THE TAKING OF PELHAM 123 AT CINEGEAR

The activities started early on Saturday the 6th with several seminars, master classes, and presentations by key members of the industry. The vendor exhibit areas were crowded by the attending public inquiring about products and services. The site looked like a tribute to the choreography of a Busby Berkeley film with so much in-sync movement and functionality together under one roof. Sky high zooming towering cranes, moving dollies, up and down jibs, steadicams flying about, floating lighting balloons, camera cars, tingling lighting pattens and hundreds of people moving about sharing a common bond for motion picture production.


Two of the many outstanding seminars at CINEGEAR, I could attend were The Taking of Pelham 123, and A Dialogue with the BSC and ASC Cinematographers.

The Taking of Pelham 123 was moderated by Bob Fisher and presented a dissection of the anatomy of the remake of the original film and shooting styles of two directors of photography, the veteran master Owen Roizman, ASC and the younger and talented, Tobias Schliesser, ASC. Owen Roizman was the cinematographer of the original film directed by Joseph Sargent and Tobias Schliesser was the cinematographer of the remake helmed of Tony Scott.

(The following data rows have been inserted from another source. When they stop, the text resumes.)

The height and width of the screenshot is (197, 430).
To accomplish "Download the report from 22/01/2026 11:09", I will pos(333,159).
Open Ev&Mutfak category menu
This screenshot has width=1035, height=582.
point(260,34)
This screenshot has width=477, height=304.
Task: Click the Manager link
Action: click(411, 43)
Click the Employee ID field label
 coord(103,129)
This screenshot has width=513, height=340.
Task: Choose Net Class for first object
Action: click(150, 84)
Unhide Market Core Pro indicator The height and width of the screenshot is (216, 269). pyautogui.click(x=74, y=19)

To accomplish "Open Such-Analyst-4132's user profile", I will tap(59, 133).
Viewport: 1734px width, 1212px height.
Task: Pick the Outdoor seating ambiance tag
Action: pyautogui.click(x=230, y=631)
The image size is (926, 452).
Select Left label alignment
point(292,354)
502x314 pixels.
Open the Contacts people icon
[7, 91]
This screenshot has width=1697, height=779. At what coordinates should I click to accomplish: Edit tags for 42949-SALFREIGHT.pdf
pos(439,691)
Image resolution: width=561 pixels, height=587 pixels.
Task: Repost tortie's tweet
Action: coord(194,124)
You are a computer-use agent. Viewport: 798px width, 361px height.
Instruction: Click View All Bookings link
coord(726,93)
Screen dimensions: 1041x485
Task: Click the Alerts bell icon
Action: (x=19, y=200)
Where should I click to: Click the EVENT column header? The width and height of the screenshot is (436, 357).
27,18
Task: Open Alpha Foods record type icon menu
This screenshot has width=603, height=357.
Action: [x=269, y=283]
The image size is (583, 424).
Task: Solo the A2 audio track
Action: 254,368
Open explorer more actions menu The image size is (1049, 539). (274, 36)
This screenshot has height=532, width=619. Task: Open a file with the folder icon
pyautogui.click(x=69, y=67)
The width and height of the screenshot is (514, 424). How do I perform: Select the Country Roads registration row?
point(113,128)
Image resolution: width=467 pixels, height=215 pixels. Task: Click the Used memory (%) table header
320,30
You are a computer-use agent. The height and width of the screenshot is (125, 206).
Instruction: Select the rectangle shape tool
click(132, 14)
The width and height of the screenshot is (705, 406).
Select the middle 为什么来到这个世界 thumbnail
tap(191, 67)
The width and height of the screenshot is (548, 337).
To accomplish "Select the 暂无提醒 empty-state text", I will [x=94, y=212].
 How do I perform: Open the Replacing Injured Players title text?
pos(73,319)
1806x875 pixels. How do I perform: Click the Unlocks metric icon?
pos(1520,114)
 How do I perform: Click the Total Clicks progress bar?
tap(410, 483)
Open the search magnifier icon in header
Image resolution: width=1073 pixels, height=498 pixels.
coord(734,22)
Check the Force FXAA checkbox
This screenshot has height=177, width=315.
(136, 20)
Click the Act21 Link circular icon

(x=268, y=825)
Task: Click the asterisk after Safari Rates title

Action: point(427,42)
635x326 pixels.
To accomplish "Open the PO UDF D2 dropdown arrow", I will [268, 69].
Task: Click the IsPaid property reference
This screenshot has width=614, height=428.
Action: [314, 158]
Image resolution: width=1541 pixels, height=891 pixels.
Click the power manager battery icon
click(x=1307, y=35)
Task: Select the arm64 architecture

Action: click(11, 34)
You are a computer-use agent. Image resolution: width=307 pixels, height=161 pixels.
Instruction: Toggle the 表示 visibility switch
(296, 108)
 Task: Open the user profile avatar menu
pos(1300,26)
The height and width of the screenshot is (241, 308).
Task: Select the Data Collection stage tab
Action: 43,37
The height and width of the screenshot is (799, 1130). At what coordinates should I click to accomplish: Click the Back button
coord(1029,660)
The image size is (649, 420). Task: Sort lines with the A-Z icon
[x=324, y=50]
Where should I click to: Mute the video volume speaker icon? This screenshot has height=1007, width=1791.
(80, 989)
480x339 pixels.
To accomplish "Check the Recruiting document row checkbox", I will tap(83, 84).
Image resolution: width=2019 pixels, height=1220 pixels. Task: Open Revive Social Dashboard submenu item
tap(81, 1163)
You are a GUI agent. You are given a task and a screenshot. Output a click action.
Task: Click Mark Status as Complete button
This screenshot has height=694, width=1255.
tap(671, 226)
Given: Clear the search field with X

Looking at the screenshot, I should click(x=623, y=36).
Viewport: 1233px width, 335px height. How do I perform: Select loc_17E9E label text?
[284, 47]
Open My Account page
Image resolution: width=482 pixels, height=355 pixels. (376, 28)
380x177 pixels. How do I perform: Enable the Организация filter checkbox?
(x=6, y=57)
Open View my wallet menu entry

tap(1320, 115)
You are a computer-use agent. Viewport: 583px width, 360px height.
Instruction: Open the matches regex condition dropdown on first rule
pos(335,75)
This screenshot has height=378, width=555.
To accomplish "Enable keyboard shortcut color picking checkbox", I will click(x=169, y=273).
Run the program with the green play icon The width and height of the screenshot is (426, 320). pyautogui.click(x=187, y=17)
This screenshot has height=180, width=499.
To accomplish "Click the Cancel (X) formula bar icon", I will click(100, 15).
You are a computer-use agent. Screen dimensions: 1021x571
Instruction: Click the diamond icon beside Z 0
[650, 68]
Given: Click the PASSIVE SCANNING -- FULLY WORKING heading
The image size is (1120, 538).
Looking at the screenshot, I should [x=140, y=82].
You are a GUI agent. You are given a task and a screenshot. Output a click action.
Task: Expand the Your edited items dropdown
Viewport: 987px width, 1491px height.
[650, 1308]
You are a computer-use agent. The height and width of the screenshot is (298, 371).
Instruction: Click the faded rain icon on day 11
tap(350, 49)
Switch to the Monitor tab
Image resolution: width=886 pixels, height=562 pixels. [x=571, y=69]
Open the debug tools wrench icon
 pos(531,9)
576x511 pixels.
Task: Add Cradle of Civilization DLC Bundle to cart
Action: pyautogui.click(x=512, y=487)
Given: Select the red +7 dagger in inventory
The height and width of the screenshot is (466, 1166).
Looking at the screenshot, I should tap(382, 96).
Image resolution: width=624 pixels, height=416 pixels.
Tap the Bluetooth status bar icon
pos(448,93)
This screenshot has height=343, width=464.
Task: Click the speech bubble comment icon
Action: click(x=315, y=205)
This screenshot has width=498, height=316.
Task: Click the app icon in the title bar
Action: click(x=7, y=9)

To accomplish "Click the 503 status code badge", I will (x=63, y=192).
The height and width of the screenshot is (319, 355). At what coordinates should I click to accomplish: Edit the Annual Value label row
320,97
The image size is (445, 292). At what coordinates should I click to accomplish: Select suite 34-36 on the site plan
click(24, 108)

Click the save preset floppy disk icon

I still remember the day when I saw the original film in a cramped Times Square theater, I was taken by the dynamic directorial pace, the motley crew cast of characters and the fluid cinematography that took place in such confining location. The action scenes inside New York City subway cars and tunnels of my neighborhood prompted to investigate how such action movies where made.


Tobias Schliesser ASC, Bob Fisher and Owen Roizman, ASC.

"It was a single Panavision camera shoot on Kodak 100 ASA negative stock on top of a dolly and I used anamorphic lenses. No storyboards, no special effects and I relied only on the available electrical power offered by the MTA (Manhattan Transit Authority). The film was pre-flashed at 20% with an optical printer and processed photochemically and I approved the dailies at the lab every day before coming to the underground set".

"I used the train overhead fluorescents and the tunnel tungsten illumination to my advantage coupled it with several inkys, tweenis, babys, juniors and 500 watts photofloods. Due to budget and insurance constraints, our electrical power was provided by the city and our lighting package was basic. For example, I used the car electrical out lets to fire our rigged 1oo watts inky fixtures bounced into dentist mirrors and the car available fluorescent overheads for the close ups and eye lighting".


In contrast, Tobias Schliesser ASC, lit the set for Tony Scott using the latest technology in fluorescent and tungsten lighting. The camera setup was a multi-camera setup or EFP style using Kodak 500T film stock on Panavision cameras tethered to a video village, covering every aspect of the performance while Tony Scott commanded the framing and moves via headset. Another big difference in the shooting style of the two films was the choice of lenses. Tobias Schliesser used Super 35 aspect ratio on faster Primo zooms and high speed primes lenses from his arsenal to capture the distinctive look that matches the fast pace of the edited storyline.

"I was there to make sure that the highly storyboarded and choreographed set was properly illuminated. We discussed every single move and lighting scheme prior our working day. Tony sketches very detailed storyboards and follow them as much as possible but I never stayed on the video village while the shooting, but in the middle of the action, close to the camera operators making constant lighting adjustments for such complicated coverage". The processing of the resulting exposed film was photochemical and scanned to a digital workflow for DI colorizing and other pertinent adjustments.


After the fantastic conversation with these three masters of their craft, I am looking forward again to sit in a dark theater to revisit the emotion I felt once for 90 minutes and watch the remake this classic New York City thriller.